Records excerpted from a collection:
+ + + +

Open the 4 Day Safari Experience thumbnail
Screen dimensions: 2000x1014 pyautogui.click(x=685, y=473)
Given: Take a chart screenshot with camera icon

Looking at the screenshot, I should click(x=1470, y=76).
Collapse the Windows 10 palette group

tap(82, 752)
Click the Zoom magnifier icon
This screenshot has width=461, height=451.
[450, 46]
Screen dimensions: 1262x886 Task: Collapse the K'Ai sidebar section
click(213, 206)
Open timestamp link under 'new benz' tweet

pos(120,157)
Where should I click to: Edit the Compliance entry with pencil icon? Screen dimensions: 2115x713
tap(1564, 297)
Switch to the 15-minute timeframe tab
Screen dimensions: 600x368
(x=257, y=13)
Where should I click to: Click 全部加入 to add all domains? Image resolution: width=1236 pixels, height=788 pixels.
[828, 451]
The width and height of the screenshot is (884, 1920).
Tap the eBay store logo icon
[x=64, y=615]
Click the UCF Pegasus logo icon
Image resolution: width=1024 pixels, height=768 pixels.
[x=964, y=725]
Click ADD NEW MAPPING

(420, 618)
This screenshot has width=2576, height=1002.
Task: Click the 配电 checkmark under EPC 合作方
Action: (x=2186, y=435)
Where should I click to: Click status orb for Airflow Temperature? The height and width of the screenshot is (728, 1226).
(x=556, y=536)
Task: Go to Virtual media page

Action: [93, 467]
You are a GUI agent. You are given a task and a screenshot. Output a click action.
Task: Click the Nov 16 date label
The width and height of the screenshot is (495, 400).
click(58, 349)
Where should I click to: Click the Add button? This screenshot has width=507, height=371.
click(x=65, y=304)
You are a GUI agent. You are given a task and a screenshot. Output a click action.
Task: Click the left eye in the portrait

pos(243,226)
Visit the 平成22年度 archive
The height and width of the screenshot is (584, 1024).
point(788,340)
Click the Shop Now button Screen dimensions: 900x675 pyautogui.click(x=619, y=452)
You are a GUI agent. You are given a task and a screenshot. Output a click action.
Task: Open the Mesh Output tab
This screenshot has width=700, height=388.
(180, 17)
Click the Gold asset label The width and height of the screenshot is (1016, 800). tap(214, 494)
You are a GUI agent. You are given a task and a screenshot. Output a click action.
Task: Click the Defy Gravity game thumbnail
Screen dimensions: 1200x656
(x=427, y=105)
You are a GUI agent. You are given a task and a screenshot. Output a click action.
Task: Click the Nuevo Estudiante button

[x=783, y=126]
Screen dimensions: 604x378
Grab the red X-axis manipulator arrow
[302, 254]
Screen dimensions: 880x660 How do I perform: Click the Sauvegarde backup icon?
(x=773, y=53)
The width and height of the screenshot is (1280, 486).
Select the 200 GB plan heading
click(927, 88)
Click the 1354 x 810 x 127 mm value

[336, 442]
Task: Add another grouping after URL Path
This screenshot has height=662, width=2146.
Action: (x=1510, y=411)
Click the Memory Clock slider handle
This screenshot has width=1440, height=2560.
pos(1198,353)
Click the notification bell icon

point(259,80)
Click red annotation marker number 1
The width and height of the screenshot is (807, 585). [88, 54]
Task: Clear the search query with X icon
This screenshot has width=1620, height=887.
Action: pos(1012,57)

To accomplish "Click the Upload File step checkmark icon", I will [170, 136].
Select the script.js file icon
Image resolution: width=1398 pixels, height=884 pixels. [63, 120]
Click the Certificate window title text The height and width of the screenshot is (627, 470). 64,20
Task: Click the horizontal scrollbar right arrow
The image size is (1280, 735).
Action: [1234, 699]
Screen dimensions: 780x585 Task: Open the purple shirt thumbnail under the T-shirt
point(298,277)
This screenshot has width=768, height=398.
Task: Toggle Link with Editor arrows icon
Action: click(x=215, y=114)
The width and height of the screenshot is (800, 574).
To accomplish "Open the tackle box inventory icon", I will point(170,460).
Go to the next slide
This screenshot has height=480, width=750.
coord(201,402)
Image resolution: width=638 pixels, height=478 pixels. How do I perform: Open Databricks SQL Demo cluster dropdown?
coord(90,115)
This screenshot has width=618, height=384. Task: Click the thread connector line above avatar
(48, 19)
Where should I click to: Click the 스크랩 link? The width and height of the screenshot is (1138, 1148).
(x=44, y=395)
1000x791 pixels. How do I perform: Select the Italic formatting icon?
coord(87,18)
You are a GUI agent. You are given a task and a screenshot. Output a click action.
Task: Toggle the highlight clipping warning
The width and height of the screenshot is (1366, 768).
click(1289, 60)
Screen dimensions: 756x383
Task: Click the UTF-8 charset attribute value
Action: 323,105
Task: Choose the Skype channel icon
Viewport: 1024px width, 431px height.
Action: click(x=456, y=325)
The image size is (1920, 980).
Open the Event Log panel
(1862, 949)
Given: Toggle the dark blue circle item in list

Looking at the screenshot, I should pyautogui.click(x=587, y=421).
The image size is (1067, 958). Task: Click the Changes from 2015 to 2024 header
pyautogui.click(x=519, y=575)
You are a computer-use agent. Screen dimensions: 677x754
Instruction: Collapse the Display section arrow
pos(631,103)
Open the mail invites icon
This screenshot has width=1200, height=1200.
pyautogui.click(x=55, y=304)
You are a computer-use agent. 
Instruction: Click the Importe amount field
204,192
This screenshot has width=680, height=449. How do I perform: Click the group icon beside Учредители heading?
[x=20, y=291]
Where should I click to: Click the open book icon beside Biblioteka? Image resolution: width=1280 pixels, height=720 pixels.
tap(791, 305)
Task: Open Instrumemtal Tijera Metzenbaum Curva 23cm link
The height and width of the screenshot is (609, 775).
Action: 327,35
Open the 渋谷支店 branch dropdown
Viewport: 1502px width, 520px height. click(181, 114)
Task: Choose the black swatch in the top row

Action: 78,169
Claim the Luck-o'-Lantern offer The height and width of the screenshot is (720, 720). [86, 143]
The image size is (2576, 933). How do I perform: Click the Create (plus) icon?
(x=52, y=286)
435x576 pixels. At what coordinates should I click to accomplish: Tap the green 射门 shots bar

+ + + +

■ **What to work on**
Filter the records above for lines containing the word "computer", and copy those lines.

■ **Written response**
You are a computer-use agent. Screen dimensions: 677x754
You are a computer-use agent. 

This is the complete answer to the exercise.